Mr. Mubarak has reportedly flown to his vacation home in the Red Sea resort town of Sharm el-Sheikh as Switzerland froze hundreds of millions of dollars in assets belonging to him and his family.
Meanwhile, discussions are said to be under way between Saudi Arabia, the United States and the United Arab Emirates about moving the former president and his family to Dubai, where he would possibly be immune from prosecution against charges of crimes against humanity.
“This is really uncharted territory for the vast majority of Egyptians. It’s definitely uncharted territory for the military,” Mr. Cook said.
Born in 1928, Mr. Mubarak became a professional air force officer as a young man, rising through the ranks. He was, however, decidedly apolitical. In 1969, he became chief of staff of the Egyptian air force, and was promoted to air chief marshal after the October war in 1973.

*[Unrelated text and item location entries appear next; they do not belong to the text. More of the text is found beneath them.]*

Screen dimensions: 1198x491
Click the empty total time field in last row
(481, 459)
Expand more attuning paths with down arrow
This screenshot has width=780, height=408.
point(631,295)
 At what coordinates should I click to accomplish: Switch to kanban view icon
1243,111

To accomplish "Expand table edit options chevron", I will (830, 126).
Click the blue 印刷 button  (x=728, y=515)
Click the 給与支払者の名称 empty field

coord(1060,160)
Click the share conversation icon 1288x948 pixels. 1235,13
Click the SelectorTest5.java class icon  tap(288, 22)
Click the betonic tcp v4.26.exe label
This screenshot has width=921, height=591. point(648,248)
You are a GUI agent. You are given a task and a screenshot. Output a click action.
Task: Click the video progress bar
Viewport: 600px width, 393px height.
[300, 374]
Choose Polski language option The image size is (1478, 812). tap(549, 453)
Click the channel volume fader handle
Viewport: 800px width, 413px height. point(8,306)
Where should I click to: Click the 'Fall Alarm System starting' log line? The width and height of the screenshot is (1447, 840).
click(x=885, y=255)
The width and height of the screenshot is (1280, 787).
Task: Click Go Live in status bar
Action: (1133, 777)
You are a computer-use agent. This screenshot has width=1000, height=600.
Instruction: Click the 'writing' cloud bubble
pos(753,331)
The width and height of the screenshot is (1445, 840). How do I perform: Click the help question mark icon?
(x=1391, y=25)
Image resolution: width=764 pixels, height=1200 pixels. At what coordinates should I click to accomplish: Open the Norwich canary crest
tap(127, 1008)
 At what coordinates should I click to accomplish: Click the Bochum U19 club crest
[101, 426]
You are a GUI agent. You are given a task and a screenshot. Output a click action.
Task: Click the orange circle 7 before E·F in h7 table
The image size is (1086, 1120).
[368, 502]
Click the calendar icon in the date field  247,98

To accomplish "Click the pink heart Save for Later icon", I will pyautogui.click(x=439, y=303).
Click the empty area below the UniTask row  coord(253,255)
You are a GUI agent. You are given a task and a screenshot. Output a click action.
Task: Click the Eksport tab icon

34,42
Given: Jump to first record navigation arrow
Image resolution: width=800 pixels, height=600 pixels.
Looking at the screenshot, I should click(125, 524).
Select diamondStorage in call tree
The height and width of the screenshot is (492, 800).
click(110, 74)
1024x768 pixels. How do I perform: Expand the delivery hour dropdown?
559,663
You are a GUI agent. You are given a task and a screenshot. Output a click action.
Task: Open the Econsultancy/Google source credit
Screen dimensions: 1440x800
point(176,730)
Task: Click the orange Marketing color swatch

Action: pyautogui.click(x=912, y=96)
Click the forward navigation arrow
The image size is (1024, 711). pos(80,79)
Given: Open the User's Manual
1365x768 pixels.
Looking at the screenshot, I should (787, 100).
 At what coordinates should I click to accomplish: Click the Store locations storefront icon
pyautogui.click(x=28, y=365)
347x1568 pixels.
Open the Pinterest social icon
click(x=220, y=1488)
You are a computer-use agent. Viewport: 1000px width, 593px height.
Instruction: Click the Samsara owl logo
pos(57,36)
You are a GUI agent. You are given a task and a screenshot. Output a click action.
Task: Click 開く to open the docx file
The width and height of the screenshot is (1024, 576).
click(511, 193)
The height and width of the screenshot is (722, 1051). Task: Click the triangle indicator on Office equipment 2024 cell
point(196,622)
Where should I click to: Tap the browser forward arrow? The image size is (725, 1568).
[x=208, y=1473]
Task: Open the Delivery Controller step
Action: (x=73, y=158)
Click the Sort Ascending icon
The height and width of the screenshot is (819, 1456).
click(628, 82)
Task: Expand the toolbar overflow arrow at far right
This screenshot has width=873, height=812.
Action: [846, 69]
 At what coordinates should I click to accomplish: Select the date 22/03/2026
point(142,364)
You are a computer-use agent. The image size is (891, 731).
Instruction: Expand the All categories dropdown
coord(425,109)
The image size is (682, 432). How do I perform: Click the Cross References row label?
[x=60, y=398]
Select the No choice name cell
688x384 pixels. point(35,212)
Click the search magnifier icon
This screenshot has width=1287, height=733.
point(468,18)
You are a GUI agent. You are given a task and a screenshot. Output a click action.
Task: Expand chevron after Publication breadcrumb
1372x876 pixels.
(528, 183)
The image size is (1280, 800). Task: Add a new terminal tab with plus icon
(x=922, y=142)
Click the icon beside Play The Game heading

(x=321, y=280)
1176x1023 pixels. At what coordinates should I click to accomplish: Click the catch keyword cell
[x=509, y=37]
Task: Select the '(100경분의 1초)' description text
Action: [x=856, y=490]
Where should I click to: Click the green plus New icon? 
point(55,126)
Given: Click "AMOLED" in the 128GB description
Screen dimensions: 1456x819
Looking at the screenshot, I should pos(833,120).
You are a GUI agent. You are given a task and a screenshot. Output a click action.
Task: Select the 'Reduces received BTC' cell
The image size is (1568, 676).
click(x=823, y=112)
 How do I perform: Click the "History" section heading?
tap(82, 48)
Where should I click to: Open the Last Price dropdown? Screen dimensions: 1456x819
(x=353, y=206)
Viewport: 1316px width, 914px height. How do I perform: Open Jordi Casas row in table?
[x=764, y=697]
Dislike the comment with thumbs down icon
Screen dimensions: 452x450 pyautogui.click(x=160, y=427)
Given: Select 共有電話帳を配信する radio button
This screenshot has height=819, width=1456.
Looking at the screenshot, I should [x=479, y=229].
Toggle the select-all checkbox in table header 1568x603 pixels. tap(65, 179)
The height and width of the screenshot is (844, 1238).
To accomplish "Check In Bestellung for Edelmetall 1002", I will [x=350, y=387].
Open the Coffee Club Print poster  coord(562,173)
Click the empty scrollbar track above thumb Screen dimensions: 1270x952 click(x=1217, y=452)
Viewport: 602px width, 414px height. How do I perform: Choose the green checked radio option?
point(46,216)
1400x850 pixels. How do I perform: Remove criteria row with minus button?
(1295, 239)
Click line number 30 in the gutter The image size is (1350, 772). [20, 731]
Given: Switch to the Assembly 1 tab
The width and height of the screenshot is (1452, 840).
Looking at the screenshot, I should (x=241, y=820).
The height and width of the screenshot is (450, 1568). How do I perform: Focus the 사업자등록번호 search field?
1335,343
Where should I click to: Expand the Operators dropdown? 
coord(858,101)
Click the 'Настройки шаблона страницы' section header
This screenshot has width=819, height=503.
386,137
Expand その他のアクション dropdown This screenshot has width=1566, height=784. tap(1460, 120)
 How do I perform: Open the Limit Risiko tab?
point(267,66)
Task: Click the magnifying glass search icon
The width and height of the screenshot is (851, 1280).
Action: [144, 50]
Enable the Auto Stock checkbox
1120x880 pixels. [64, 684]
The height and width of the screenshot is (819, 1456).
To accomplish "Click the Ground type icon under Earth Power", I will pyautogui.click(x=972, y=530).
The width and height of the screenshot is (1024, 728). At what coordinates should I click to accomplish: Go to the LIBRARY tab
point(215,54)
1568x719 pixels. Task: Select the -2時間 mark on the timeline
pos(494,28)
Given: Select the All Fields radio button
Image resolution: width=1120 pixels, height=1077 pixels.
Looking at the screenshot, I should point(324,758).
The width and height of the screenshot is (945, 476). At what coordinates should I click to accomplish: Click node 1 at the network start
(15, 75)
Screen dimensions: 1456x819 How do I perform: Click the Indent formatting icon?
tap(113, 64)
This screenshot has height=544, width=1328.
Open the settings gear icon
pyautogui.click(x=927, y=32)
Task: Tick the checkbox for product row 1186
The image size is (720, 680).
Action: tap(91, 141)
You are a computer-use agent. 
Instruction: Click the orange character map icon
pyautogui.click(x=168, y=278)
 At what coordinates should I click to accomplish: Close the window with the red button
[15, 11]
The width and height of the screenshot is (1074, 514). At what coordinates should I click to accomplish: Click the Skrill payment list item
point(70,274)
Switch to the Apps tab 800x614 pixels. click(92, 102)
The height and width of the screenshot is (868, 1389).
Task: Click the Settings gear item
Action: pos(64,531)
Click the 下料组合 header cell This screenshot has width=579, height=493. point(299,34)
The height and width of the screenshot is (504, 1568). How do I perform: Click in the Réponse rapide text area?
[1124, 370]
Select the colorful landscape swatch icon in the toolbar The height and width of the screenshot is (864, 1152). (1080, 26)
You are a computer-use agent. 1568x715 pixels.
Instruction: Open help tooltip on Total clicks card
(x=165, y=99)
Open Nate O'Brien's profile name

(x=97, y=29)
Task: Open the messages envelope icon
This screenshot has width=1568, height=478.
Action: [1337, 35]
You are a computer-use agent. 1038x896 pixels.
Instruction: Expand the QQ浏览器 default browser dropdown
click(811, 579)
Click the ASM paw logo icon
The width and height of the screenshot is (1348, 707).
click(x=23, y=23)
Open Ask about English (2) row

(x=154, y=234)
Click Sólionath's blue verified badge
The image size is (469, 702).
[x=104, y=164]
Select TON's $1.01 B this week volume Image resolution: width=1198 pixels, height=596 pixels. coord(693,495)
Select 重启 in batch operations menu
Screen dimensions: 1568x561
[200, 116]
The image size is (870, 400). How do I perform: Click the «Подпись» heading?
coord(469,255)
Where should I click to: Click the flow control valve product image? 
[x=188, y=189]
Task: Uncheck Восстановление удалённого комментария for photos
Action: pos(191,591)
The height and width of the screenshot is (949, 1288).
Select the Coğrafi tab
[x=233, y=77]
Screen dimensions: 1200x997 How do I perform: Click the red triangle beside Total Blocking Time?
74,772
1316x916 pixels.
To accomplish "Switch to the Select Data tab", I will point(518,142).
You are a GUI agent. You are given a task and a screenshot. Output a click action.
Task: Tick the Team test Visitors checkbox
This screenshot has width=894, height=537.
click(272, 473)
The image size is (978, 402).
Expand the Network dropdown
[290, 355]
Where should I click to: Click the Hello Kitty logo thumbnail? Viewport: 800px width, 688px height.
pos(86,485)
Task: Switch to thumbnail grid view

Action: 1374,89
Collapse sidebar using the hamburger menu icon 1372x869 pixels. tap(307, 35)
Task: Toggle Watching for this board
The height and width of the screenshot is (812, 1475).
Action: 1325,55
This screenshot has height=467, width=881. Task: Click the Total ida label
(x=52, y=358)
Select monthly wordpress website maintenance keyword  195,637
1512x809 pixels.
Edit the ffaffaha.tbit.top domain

Anwar Sadat appointed him vice-president two years later. He was unswervingly loyal to the president as Egypt allied itself more closely with the United States and forged an unlikely peace treaty with neighbouring Israel. When Mr. Sadat was assassinated by Islamic radicals in 1981, Mr. Mubarak seized power.
He declaring emergency law, which has never been lifted, vowing to bring stability to his country that was burdened by debt and vilified by its Arab neighbours for making peace with Israel.
Mr. Mubarak was hardly an agent of change, but he did make gestures toward economic reform. He presided over an overhaul of Egypt’s infrastructure, rebuilding roads and building subways. He also normalized relations with Egypt’s Arab neighbours and reined in debt. Through his alliance with the West, Egypt emerged as a key mediator in Israeli-Palestinian negotiations, which ultimately failed.
He ordered countless crackdowns on Islamic extremists, though in doing so, many analysts suggested he radicalized the movement and gave rise to some of al-Qaeda’s eventual leaders.
Even though some of his moves as president were popular, he consistently ignored the wishes of the people. He was re-elected in rigged, one-candidate referendums where he often won an unbelievable 90 per cent of the vote.
Over the years, he spent more time in Sharm el-Sheikh, visibly ailing as he aged. “He was never interested in listening to the people or popular forces,” said Diane Singerman, a professor at American University and an Egypt expert.
“Any kind of organization that competed with the state was seen as very suspicious. People who were figuring out to do even small, innocuous things – helping the poor or beautifying their streets – were seen as a political challenge,” she added.
Egypt’s economic growth was uneven. Under his recent rule, Egypt ranked as one of the Middle East’s fastest-growing economies. But that is juxtaposed with rising poverty to the point that 40 per cent of Egyptians today live on less than $2 a day.
“You have university graduates serving coffee in government ministries,” said Louis Delvoie, a senior fellow at the Queen’s Centre for International Relations and a former Canadian ambassador.
Ultimately, it was not Egypt’s poor who led the revolution, it was the middle class. Nor was it the demonstrations on the streets that ousted Mr. Mubarak, rather, it was the military’s reaction to them. Mr. Mubarak’s legacy, meant to be of stability, has opened an unprecedented new era of uncertainty for Egypt.
“This was not a revolution of extreme poverty. This was a revolution of unfulfilled expectations,” Mr. Delvoie said.